> [Goal] Give as a JSON list of strings the lines starting with the line containing "You are a computer-use agent. Viewport: 926px" and going on through the line containing "[x=361, y=420]", one string per line, with blank lines left out.

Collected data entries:
※
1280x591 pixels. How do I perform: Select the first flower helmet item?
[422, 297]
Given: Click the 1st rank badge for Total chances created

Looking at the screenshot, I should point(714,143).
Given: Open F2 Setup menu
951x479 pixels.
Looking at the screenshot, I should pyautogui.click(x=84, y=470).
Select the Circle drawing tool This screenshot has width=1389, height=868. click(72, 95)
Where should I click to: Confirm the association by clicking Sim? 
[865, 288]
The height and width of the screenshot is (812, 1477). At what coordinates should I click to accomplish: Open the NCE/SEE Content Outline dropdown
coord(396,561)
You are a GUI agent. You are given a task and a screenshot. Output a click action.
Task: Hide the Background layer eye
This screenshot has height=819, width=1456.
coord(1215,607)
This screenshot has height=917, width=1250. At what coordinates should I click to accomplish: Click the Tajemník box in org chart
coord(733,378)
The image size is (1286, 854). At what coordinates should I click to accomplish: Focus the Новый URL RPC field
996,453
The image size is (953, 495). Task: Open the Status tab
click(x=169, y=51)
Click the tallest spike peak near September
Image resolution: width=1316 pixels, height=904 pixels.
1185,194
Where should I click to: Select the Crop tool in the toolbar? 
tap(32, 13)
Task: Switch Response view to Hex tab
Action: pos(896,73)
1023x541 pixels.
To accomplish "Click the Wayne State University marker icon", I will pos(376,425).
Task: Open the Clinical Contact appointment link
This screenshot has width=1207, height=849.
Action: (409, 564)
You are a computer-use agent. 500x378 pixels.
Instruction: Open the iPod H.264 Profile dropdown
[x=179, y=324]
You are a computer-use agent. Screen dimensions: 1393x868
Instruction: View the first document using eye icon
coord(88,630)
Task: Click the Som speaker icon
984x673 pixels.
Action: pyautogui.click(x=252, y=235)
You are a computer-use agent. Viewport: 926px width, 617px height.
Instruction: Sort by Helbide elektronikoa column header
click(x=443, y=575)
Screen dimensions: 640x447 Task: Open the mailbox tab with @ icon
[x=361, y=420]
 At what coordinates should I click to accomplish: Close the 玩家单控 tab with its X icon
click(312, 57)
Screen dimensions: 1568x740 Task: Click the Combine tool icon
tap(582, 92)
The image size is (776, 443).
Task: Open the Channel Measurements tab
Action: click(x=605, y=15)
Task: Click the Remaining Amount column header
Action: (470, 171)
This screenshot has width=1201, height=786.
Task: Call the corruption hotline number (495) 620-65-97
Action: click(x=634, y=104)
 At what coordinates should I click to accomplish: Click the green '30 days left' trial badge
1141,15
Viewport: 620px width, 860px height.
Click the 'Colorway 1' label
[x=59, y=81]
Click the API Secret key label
※
> [The output]
[
  "You are a computer-use agent. Viewport: 926px width, 617px height.",
  "Instruction: Sort by Helbide elektronikoa column header",
  "click(x=443, y=575)",
  "Screen dimensions: 640x447 Task: Open the mailbox tab with @ icon",
  "[x=361, y=420]"
]